*EXERCISE GOAL*. Each entry has to be given again in its exact wording, and no picture may appear in the result.
━━━ THE INPUT
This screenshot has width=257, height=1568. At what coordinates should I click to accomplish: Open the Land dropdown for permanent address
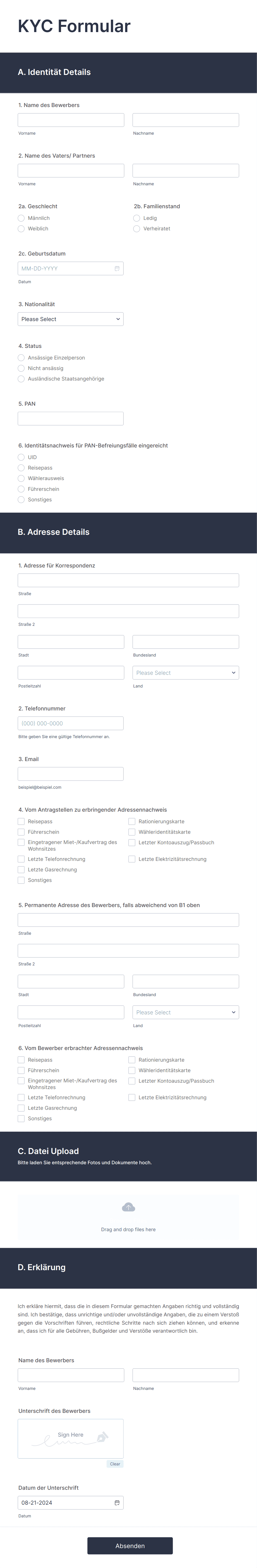186,1012
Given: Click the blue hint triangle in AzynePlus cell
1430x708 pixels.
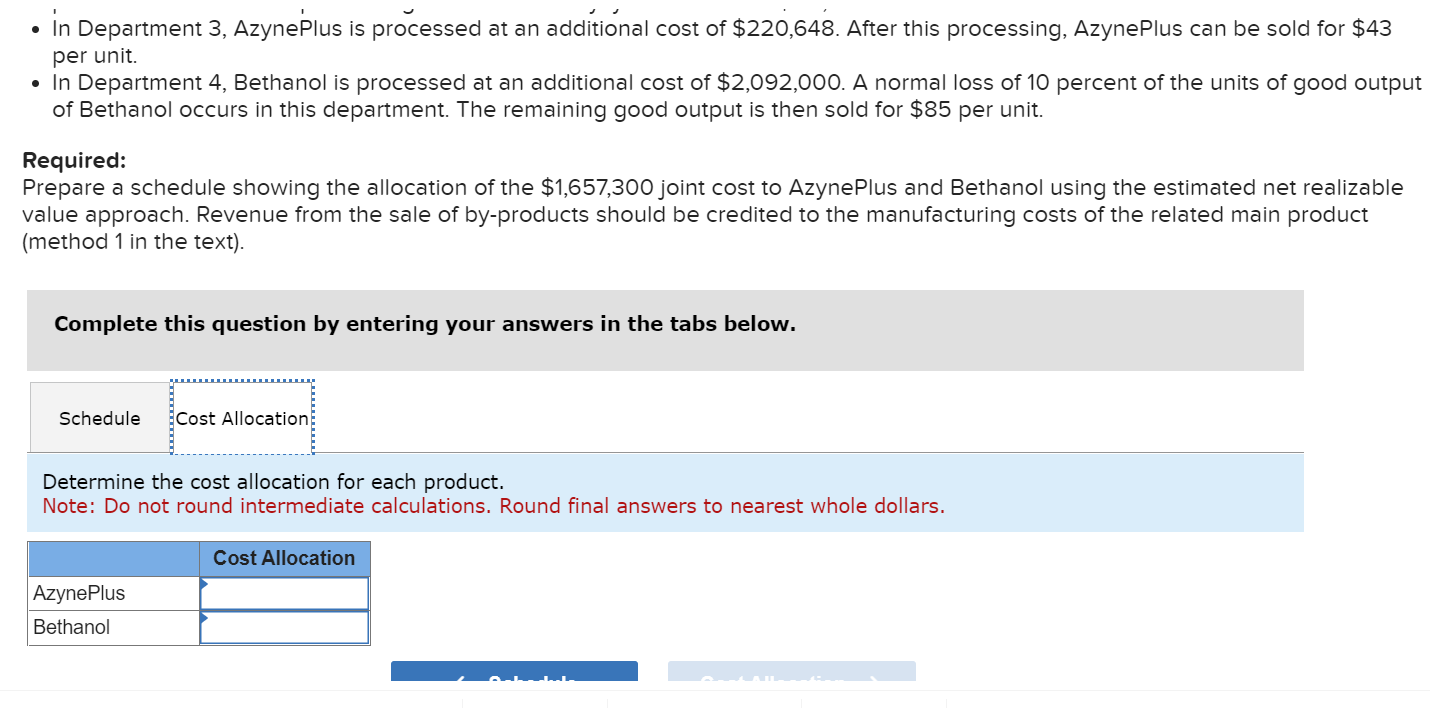Looking at the screenshot, I should (203, 585).
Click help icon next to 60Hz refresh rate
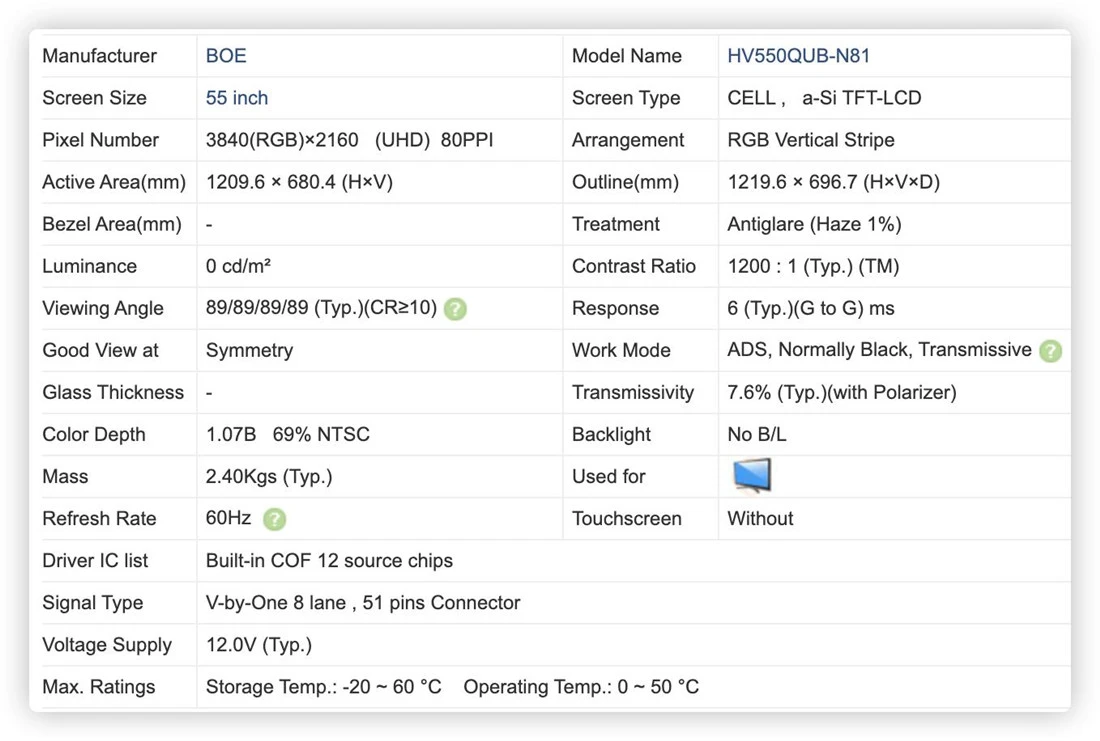Screen dimensions: 1100x741 (x=274, y=519)
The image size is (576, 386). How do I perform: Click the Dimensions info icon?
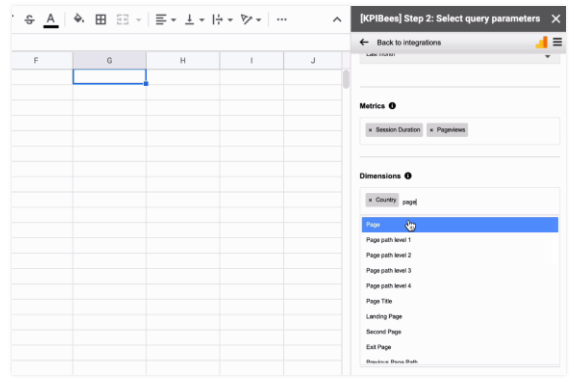[408, 176]
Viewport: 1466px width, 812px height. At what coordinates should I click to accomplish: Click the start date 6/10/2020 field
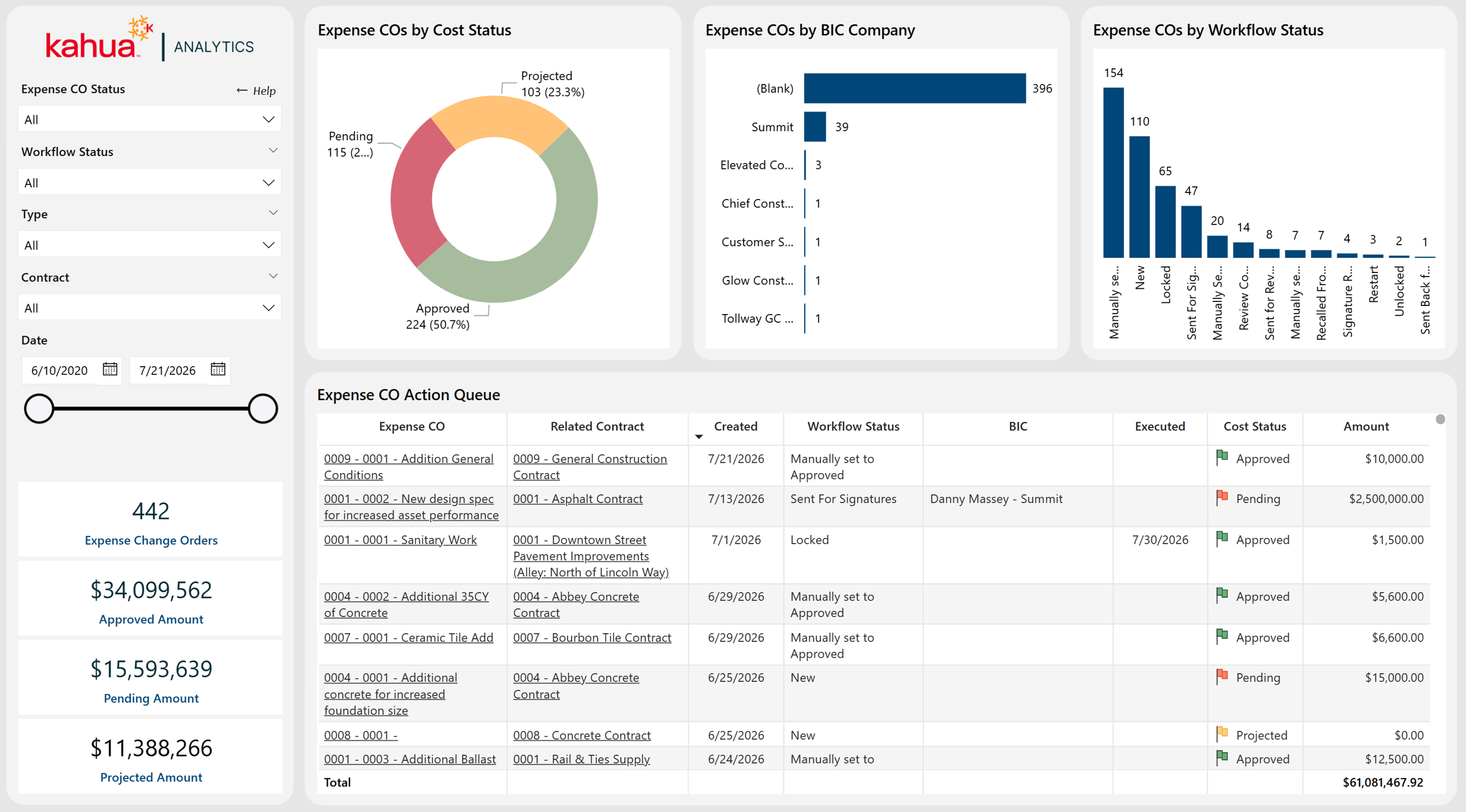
━━━━━━
*YOUR SOLUTION*.
This screenshot has width=257, height=1568. At what coordinates should I click to accomplish: Open the Land dropdown for permanent address
186,1012
Given: Click the blue hint triangle in AzynePlus cell
1430x708 pixels.
Looking at the screenshot, I should (203, 585).
Click help icon next to 60Hz refresh rate
Screen dimensions: 1100x741 (x=274, y=519)
The image size is (576, 386). How do I perform: Click the Dimensions info icon?
[408, 176]
Viewport: 1466px width, 812px height. At what coordinates should I click to accomplish: Click the start date 6/10/2020 field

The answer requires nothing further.